Data always plays a critical role in the ability to research, study, and combat public health emergencies, and nowhere is this more true than in the case of a global pandemic. Access to data sets–and tools that can analyze that data at cloud scale–are increasingly essential to the research process and have been particularly useful in the global response to the novel coronavirus.
The Google Cloud Public Datasets Program (PDP) facilitates access to nearly 150 high-demand datasets from different industry verticals, which are constantly being added to. These datasets are onboarded and maintained by Google Cloud, with input and guidance from a variety of data providers, such as the Census Bureau, the National Weather Service, and the U.S. Geological Survey.
Additional examples include the National Water Model, detailing information about flooding and water movement across the continental United States; Broad References, containing human genomics reference files used for sequencing analytics; and the Global Surface Summary of the Day, which provides meteorological observations of weather stations around the world every day going back over 100 years.
This powerful resource is a playground for analysts and data scientists to unlock new insights from their own data by contextualizing it with data provided from the PDP. It helps create a more complete picture of customers, patients, or products by linking data to vast public datasets with a single line of code–that’s the power of PDP.
“We pull data from a lot of public sources that you normally would have to research, source, clean, prep, correctly format, and download,” says Michael Hamamoto Tribble, Head of Google Cloud Datasets. “Traditionally, that data would need to be sorted and uploaded to a database before end-users could work with it.”

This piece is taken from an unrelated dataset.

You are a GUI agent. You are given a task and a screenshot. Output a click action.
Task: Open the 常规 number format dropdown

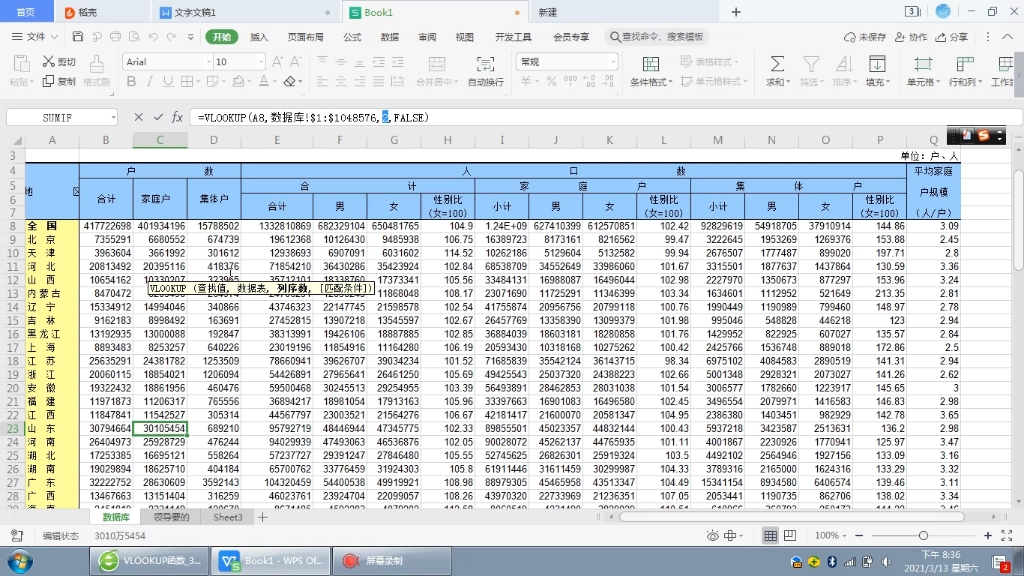coord(612,60)
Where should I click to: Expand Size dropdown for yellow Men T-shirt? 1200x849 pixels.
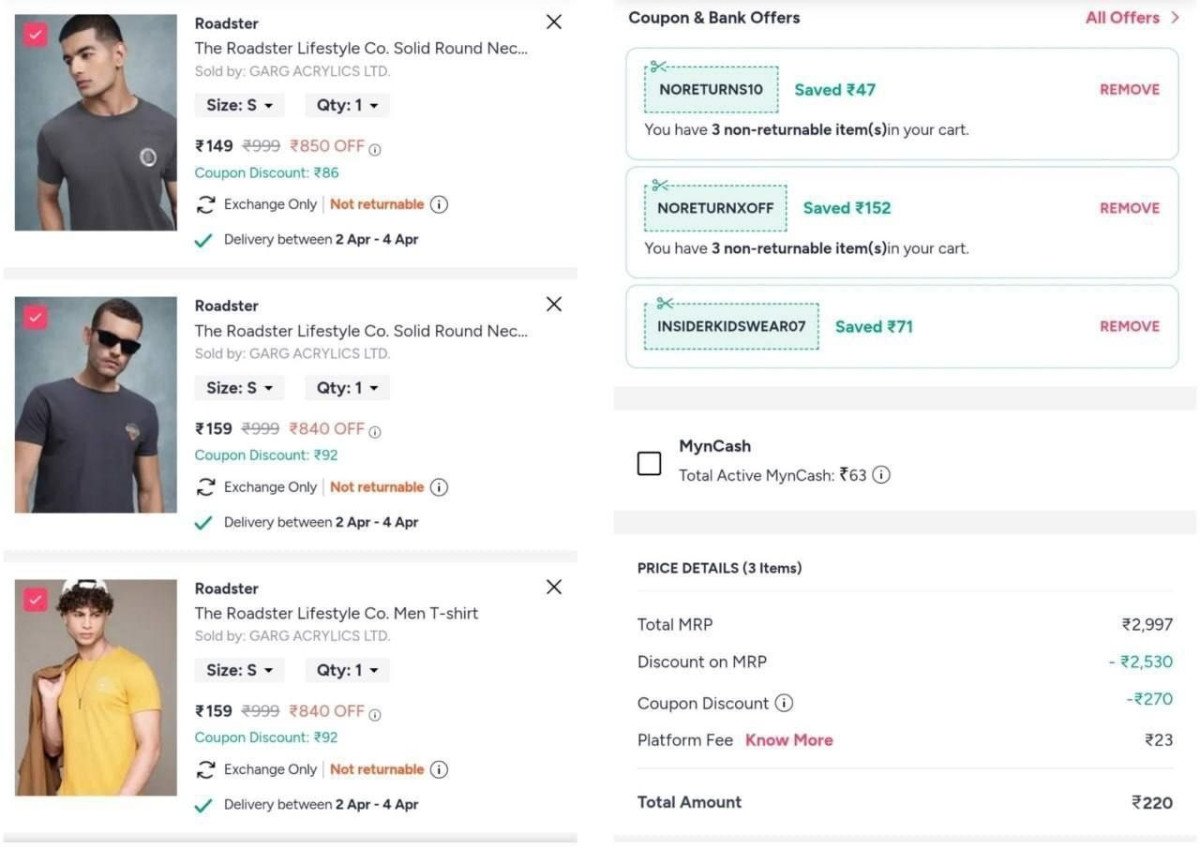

“Our Public Datasets Program takes care of all the prep work, wrangling, cleaning, and aligning the data for easy access in BigQuery tables. Also, it can easily connect different databases together. It’s remarkable.”Michael Hamamoto Tribble | Head of Google Cloud Datasets
To help organizations adapt and meet their customers’ changing needs during the COVID-19 pandemic, SADA and Google Cloud set out to create a series of public domain COVID-19 datasets to aid researchers, data scientists, and analysts in developing data-driven models to better understand the spread of COVID-19.
Knowing that COVID-19 datasets would rapidly evolve at high volumes, SADA and Google Cloud wanted to update the PDP infrastructure to address the unique challenges of the COVID-19 datasets, such as increasing capabilities for data validation and alerts and implementing quality controls to ensure datasets remain up-to-date.
SADA, a Google Cloud Premier Partner and three-time Google Cloud Reseller Partner of the Year, and Google Cloud partnered to develop COVID-19 dataset pipelines for ten states, including data from a number of key states, and leveraging information from healthcare organizations such as the American Hospital Association and The COVID Tracking Project.
SADA developed a framework to obtain the required information and to autogenerate specific schemas and tables that could be easily applied to the remaining forty state government health-related websites.
Through this partnership, SADA’s team of technical and professional services experts worked with Google Cloud to design and implement new, backend data pipelines for the PDP to capture data from public data sources. SADA developed a reference implementation for the COVID-19 dataset with reusable code to refactor the existing PDP pipeline for other datasets in a fully automated way, requiring minimal configuration.
This project required a quick turnaround due to the emerging nature of the pandemic, with customers’ needs changing virtually overnight. Meeting three times a week, SADA and Google Cloud technical teams worked closely together to deliver the COVID-19 comprehensive dataset in only 90 days.
SADA also delivered the new standardized pipeline framework as a reference implementation that would enable customers to publish work on a small virtual machine running Python code, DataFlow, or Kubernetes, depending on the size of the dataset to be loaded into BigQuery.
“Now anyone can refer to the ingestion framework and build pipelines for collecting data from disparate sources and push data into BigQuery by providing endpoints and a few configuration details, requiring only minimal coding efforts,”Michael Hamamoto Tribble | Head of Google Cloud Datasets
SADA also achieved advanced automation by implementing the underlying infrastructure as code, in addition to the data pipeline, making it simple to replicate the complete environment in support of customers’ evolving needs.
Overall, SADA’s partnership with Google Cloud helped customers by:
- Delivering the public domain COVID-19 Open Data datasets in only 90 days
- Accelerating a shared understanding of how coronavirus spreads
- Developing reusable code to easily support legacy data sources
- Replacing the existing PDP pipeline with a modern architecture to support the unique challenges of COVID-19 datasets and beyond
By making COVID-19 data open and available in BigQuery, researchers and public health officials have been able to better understand, study, and analyze the impact of this disease.